Cheating Death Along the Amazon River: Pete Casey’s 6,000-Mile Trek

Since then he’s completed hundreds of swims, crossing rivers and lakes full of caimans, and in several spots, stroking miles down tributaries to find walkable terrain.

Indigenous child with pet monkey asleep on her head and photo of man walking on dirt path

Indigenous child with pet monkey asleep on her head; Casey walking along dirt path.
Courtesy Image

“I’m lucky to be alive and to get to this stage,” Casey says from Cuzco, Peru, where he’s recuperating from Covid and dental surgery, and prepping for the final 400 miles of his quest. “If I’d really known what I was getting into, I probably wouldn’t have started.”

“Pete’s expedition stands out due to the time, isolation and perseverance it has required,” says Piotr Chmielinski, who, along with American Joe Kane, became the first to paddle the length of the Amazon in 1986. In the decades since, Chmielinski has advised almost every expedition focused on the river and has counseled Casey during his journey. “It’s definitely one of the most important undertakings anyone has done, on the Amazon or anywhere.”

Frankly, Casey is an unlikely person to have taken on such an extreme challenge. With his skinny physique, pasty English complexion, scruffy beard and tattered khaki wardrobe, he looks more disheveled bird-watcher than intrepid adventurer.
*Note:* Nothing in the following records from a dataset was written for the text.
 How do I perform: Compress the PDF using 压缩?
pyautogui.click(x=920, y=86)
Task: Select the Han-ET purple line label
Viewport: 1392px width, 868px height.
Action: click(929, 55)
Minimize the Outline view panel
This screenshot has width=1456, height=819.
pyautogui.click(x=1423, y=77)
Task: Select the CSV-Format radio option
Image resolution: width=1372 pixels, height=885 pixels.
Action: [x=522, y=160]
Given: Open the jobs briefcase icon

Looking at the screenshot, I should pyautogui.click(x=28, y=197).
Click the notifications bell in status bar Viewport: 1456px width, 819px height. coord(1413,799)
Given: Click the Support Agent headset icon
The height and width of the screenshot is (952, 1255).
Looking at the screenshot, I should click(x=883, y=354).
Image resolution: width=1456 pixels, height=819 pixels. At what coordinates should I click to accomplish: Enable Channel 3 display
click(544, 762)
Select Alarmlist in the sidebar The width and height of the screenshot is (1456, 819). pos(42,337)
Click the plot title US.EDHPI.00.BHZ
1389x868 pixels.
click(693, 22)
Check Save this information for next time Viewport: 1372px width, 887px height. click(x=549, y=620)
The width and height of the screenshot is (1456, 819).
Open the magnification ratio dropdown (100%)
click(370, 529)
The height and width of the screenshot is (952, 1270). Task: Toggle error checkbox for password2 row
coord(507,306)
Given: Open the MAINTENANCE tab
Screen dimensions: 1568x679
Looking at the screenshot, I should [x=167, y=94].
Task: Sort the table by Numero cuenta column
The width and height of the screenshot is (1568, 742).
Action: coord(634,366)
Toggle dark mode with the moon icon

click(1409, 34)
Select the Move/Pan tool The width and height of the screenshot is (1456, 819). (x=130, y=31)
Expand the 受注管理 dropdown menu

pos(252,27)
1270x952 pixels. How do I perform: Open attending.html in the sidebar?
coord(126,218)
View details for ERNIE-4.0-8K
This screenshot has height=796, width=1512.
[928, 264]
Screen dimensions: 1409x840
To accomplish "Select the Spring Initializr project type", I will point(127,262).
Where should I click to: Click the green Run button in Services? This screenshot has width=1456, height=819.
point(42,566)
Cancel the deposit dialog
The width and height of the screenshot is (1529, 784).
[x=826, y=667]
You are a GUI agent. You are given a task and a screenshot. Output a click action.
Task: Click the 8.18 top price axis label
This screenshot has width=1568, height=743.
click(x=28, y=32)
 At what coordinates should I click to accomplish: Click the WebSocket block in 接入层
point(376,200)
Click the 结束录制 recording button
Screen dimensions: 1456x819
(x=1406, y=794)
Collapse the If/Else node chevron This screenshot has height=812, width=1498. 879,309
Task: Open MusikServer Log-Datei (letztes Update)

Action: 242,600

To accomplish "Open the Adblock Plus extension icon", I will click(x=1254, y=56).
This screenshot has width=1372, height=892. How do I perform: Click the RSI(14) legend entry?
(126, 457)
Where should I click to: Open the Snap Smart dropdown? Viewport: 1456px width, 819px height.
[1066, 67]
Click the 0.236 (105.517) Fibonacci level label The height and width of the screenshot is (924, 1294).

Even as a kid he nurtured a fascination with the Amazon, even if it seemed a galaxy removed from his working-class upbringing in Sussex, in the south of England. Out of high school, he dreamed of travel, but the idea of far-flung adventure was alien to his social network. Instead, he toiled as a mason and bricklayer, scraping together enough money to purchase his own home.